## STATED EXERCISE
Please repeat each of the items below exactly, with no changes.

## RECORD EXTRACTS
☆ ☆ ☆

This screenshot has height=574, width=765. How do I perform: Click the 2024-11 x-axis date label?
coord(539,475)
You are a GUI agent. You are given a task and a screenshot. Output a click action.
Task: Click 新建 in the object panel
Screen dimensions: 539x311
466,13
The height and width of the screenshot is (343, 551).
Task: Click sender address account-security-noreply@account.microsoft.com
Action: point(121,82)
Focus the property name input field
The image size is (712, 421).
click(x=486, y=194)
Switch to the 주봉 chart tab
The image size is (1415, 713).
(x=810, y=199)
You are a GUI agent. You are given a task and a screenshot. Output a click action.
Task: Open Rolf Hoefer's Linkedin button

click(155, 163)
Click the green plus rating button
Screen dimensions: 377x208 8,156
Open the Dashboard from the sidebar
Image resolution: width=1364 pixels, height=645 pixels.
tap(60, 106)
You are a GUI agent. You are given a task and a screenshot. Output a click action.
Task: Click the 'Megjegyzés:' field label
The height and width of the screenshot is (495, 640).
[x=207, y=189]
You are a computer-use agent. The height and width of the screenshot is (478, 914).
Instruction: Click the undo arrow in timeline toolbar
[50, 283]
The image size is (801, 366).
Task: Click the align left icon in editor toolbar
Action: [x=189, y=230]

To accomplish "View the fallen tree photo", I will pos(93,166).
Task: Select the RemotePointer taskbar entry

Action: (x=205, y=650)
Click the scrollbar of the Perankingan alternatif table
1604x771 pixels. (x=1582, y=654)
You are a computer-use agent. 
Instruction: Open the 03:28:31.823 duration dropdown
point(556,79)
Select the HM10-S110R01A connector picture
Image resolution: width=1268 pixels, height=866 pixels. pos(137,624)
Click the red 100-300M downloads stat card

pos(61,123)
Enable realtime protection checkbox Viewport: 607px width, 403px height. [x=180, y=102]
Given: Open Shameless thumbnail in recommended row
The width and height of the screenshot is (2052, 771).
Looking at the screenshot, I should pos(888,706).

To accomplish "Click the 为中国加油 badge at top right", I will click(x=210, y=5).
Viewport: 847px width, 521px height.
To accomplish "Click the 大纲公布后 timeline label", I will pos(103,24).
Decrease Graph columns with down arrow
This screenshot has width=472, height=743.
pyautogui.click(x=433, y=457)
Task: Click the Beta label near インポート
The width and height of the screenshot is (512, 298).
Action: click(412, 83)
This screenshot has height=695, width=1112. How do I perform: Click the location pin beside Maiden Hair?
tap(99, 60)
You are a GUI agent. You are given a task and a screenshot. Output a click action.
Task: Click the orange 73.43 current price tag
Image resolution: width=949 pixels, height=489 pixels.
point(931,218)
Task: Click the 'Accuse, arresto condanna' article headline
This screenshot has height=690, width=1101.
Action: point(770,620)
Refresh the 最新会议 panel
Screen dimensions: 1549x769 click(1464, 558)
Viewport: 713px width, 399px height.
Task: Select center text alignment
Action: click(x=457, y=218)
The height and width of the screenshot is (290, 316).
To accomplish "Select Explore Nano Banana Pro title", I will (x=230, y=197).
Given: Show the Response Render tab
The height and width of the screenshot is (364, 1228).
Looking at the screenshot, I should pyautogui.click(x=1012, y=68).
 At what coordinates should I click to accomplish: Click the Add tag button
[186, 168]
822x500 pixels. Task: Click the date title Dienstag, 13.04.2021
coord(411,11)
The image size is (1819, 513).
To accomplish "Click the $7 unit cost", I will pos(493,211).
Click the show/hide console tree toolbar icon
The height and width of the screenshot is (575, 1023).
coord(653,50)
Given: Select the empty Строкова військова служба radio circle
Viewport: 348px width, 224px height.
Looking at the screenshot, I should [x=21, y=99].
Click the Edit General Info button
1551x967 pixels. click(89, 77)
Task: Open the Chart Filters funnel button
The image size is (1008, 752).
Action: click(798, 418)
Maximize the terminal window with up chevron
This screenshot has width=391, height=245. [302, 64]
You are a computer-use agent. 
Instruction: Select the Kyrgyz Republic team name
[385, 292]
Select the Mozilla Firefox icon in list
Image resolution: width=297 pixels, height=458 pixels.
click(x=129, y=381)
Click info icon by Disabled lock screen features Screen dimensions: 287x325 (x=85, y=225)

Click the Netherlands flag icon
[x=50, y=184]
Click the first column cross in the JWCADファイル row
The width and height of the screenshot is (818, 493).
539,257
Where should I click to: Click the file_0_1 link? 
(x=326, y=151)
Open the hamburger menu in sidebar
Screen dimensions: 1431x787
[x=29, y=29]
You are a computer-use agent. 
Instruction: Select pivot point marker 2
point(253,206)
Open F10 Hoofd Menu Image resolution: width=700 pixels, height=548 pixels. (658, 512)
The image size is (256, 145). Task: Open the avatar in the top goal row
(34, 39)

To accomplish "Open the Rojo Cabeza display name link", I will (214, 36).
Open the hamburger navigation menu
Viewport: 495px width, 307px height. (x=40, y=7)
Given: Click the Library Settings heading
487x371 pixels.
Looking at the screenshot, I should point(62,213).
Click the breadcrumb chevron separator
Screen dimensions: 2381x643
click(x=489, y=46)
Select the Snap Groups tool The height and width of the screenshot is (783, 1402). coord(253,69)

☆ ☆ ☆

## ANSWER FOR THIS EXERCISE
This screenshot has height=574, width=765. How do I perform: Click the 2024-11 x-axis date label?
coord(539,475)
You are a GUI agent. You are given a task and a screenshot. Output a click action.
Task: Click 新建 in the object panel
Screen dimensions: 539x311
466,13
The height and width of the screenshot is (343, 551).
Task: Click sender address account-security-noreply@account.microsoft.com
Action: point(121,82)
Focus the property name input field
The image size is (712, 421).
click(x=486, y=194)
Switch to the 주봉 chart tab
The image size is (1415, 713).
(x=810, y=199)
You are a GUI agent. You are given a task and a screenshot. Output a click action.
Task: Open Rolf Hoefer's Linkedin button

click(155, 163)
Click the green plus rating button
Screen dimensions: 377x208 8,156
Open the Dashboard from the sidebar
Image resolution: width=1364 pixels, height=645 pixels.
tap(60, 106)
You are a GUI agent. You are given a task and a screenshot. Output a click action.
Task: Click the 'Megjegyzés:' field label
The height and width of the screenshot is (495, 640).
[x=207, y=189]
You are a computer-use agent. The height and width of the screenshot is (478, 914).
Instruction: Click the undo arrow in timeline toolbar
[50, 283]
The image size is (801, 366).
Task: Click the align left icon in editor toolbar
Action: [x=189, y=230]

To accomplish "View the fallen tree photo", I will pos(93,166).
Task: Select the RemotePointer taskbar entry

Action: (x=205, y=650)
Click the scrollbar of the Perankingan alternatif table
1604x771 pixels. (x=1582, y=654)
You are a computer-use agent. 
Instruction: Open the 03:28:31.823 duration dropdown
point(556,79)
Select the HM10-S110R01A connector picture
Image resolution: width=1268 pixels, height=866 pixels. pos(137,624)
Click the red 100-300M downloads stat card

pos(61,123)
Enable realtime protection checkbox Viewport: 607px width, 403px height. [x=180, y=102]
Given: Open Shameless thumbnail in recommended row
The width and height of the screenshot is (2052, 771).
Looking at the screenshot, I should pos(888,706).

To accomplish "Click the 为中国加油 badge at top right", I will click(x=210, y=5).
Viewport: 847px width, 521px height.
To accomplish "Click the 大纲公布后 timeline label", I will pos(103,24).
Decrease Graph columns with down arrow
This screenshot has width=472, height=743.
pyautogui.click(x=433, y=457)
Task: Click the Beta label near インポート
The width and height of the screenshot is (512, 298).
Action: click(412, 83)
This screenshot has height=695, width=1112. How do I perform: Click the location pin beside Maiden Hair?
tap(99, 60)
You are a GUI agent. You are given a task and a screenshot. Output a click action.
Task: Click the orange 73.43 current price tag
Image resolution: width=949 pixels, height=489 pixels.
point(931,218)
Task: Click the 'Accuse, arresto condanna' article headline
This screenshot has height=690, width=1101.
Action: point(770,620)
Refresh the 最新会议 panel
Screen dimensions: 1549x769 click(1464, 558)
Viewport: 713px width, 399px height.
Task: Select center text alignment
Action: click(x=457, y=218)
The height and width of the screenshot is (290, 316).
To accomplish "Select Explore Nano Banana Pro title", I will (x=230, y=197).
Given: Show the Response Render tab
The height and width of the screenshot is (364, 1228).
Looking at the screenshot, I should pyautogui.click(x=1012, y=68).
 At what coordinates should I click to accomplish: Click the Add tag button
[186, 168]
822x500 pixels. Task: Click the date title Dienstag, 13.04.2021
coord(411,11)
The image size is (1819, 513).
To accomplish "Click the $7 unit cost", I will pos(493,211).
Click the show/hide console tree toolbar icon
The height and width of the screenshot is (575, 1023).
coord(653,50)
Given: Select the empty Строкова військова служба radio circle
Viewport: 348px width, 224px height.
Looking at the screenshot, I should [x=21, y=99].
Click the Edit General Info button
1551x967 pixels. click(89, 77)
Task: Open the Chart Filters funnel button
The image size is (1008, 752).
Action: click(798, 418)
Maximize the terminal window with up chevron
This screenshot has width=391, height=245. [302, 64]
You are a computer-use agent. 
Instruction: Select the Kyrgyz Republic team name
[385, 292]
Select the Mozilla Firefox icon in list
Image resolution: width=297 pixels, height=458 pixels.
click(x=129, y=381)
Click info icon by Disabled lock screen features Screen dimensions: 287x325 (x=85, y=225)

Click the Netherlands flag icon
[x=50, y=184]
Click the first column cross in the JWCADファイル row
The width and height of the screenshot is (818, 493).
539,257
Where should I click to: Click the file_0_1 link? 
(x=326, y=151)
Open the hamburger menu in sidebar
Screen dimensions: 1431x787
[x=29, y=29]
You are a computer-use agent. 
Instruction: Select pivot point marker 2
point(253,206)
Open F10 Hoofd Menu Image resolution: width=700 pixels, height=548 pixels. (658, 512)
The image size is (256, 145). Task: Open the avatar in the top goal row
(34, 39)

To accomplish "Open the Rojo Cabeza display name link", I will (214, 36).
Open the hamburger navigation menu
Viewport: 495px width, 307px height. (x=40, y=7)
Given: Click the Library Settings heading
487x371 pixels.
Looking at the screenshot, I should point(62,213).
Click the breadcrumb chevron separator
Screen dimensions: 2381x643
click(x=489, y=46)
Select the Snap Groups tool The height and width of the screenshot is (783, 1402). coord(253,69)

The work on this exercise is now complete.